NIST SP800-171
米国は2010年11月の大統領令(Executive Order 13556)により、管理すべき重要情報(CUI : Controlled Unclassified Information)についてどのように取扱われるべきか体系的規定の策定を指示しました。その結果出来上がった指針がNIST が作成したSP800-171(連邦政府機関以外の組織および情報システムに対するCUIの保護について)であり、具体的な要件がNIST SP800-53(Security and Privacy Controls) , SP800-63 (Electronic Authentication Guideline) などのドキュメントとして整備されています。
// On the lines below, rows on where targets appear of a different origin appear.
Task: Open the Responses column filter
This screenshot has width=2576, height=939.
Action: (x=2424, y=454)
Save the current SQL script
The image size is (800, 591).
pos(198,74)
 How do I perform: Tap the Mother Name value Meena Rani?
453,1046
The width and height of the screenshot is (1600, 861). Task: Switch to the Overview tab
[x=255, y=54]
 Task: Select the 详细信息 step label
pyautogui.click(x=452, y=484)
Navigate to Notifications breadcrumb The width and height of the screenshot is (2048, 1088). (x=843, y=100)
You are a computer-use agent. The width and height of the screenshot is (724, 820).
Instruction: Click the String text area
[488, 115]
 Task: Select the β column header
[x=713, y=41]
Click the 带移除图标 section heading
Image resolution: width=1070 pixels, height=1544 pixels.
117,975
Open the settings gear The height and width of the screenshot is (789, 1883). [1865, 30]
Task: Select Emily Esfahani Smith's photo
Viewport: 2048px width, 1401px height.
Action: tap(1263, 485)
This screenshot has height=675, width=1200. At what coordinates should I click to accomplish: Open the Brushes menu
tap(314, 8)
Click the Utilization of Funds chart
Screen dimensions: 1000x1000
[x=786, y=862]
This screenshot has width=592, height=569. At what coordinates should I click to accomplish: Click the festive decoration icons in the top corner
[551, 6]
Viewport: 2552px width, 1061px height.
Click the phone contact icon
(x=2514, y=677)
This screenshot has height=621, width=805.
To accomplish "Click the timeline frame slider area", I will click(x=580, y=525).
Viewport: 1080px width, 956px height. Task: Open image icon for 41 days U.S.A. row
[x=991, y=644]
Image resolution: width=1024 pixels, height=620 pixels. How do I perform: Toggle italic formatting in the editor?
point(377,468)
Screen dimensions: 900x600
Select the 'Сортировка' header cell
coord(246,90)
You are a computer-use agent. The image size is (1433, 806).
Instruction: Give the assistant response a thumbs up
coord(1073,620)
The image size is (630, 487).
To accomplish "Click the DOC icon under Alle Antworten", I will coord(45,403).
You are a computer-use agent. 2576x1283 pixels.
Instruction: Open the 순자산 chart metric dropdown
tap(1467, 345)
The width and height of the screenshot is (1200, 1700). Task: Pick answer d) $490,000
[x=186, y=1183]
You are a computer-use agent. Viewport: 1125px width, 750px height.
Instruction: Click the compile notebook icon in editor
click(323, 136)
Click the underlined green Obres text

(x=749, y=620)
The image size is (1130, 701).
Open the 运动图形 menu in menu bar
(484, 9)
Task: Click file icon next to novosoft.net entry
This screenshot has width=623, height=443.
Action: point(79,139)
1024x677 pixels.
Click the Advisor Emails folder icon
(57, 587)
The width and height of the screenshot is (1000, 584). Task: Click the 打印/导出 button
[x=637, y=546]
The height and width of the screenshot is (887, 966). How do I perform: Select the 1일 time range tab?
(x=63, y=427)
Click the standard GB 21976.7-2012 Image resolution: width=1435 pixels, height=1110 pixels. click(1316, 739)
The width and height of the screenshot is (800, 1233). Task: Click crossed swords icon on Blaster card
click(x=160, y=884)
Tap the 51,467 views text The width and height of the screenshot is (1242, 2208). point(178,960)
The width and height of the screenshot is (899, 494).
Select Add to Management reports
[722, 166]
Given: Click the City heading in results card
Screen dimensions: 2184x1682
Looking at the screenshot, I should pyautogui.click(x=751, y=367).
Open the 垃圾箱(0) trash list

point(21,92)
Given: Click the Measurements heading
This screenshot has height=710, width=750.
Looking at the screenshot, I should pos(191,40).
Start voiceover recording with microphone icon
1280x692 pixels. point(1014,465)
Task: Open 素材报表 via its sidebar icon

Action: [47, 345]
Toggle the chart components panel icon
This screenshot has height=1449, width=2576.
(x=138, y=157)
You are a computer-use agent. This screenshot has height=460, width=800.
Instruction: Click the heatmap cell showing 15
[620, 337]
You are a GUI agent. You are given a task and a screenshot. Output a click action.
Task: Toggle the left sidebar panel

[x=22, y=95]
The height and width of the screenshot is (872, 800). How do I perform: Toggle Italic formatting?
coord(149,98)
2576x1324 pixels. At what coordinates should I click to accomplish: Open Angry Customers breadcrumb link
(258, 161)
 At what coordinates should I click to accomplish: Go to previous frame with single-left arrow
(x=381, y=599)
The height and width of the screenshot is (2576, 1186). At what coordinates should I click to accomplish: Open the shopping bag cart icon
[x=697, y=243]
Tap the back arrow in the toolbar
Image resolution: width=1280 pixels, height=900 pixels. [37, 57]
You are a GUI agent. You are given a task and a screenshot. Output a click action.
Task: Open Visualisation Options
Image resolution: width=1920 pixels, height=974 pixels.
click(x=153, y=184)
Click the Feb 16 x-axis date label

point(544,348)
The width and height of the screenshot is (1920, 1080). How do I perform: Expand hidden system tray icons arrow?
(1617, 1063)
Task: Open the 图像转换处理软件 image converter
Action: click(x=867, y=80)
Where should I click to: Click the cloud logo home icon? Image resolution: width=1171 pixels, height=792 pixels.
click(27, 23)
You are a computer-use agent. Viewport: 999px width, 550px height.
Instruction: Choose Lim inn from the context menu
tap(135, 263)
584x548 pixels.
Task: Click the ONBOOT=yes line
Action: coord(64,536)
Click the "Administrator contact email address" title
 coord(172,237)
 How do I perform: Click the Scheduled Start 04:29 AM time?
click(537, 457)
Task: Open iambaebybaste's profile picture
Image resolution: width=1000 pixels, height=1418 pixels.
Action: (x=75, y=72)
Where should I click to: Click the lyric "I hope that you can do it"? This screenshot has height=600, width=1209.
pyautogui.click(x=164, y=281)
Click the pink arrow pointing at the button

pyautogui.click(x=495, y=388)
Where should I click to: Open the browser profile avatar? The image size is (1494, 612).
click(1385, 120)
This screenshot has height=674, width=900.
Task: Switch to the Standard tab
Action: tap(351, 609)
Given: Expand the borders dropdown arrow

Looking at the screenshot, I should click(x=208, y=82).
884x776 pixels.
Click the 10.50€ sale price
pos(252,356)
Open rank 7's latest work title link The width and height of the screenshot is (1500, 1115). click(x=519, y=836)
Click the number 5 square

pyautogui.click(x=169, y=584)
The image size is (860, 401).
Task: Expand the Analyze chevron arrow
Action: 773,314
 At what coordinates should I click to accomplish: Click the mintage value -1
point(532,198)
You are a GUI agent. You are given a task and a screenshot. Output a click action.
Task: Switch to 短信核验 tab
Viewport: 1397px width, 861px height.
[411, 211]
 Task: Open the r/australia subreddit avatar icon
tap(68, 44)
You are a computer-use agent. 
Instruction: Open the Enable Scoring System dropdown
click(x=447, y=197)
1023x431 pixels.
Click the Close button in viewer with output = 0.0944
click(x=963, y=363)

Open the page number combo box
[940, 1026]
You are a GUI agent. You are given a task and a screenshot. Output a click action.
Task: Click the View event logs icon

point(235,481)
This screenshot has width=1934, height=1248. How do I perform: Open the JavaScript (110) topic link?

また、国防総省 (DoD; Department of Defense以下、DoD)は、DFARS 252.204-7012 Safeguarding Covered Defense Information and Cyber Incident Reporting により、本指針に示された要件の遵守を契約のサプライチェーンに関係する企業すべてに、2017年12月31日までという期限付きで対応を求めています。
NIST SP800-53と171の違い
NIST SP800-53などは連邦政府機関自身に対する要件として規定されていますが、SP800-171は連邦政府機関以外(外国政府組織や契約企業等)へのCUIの扱いについて遵守を求める事項として新たに規定されたものです。なお、現時点ではDFARSとしてDoD調達案件のみが適用対象とされていますが、FAR(※5)として連邦政府機関の調達案件すべてについても適用される方針です。
なお、NIST SP800-53/171とISMS (ISO/IEC27001)を比較すると、NISTはより具体的な指針であると評されており、ISMSを包含していると見做すことができます。従って、ISMSを取得している組織は比較的容易に今回のNIST要件に対応できるものと考えられ、特に米国と取引の多い組織はNISTにも対応させることがビジネス上のメリットになると言えると考えています。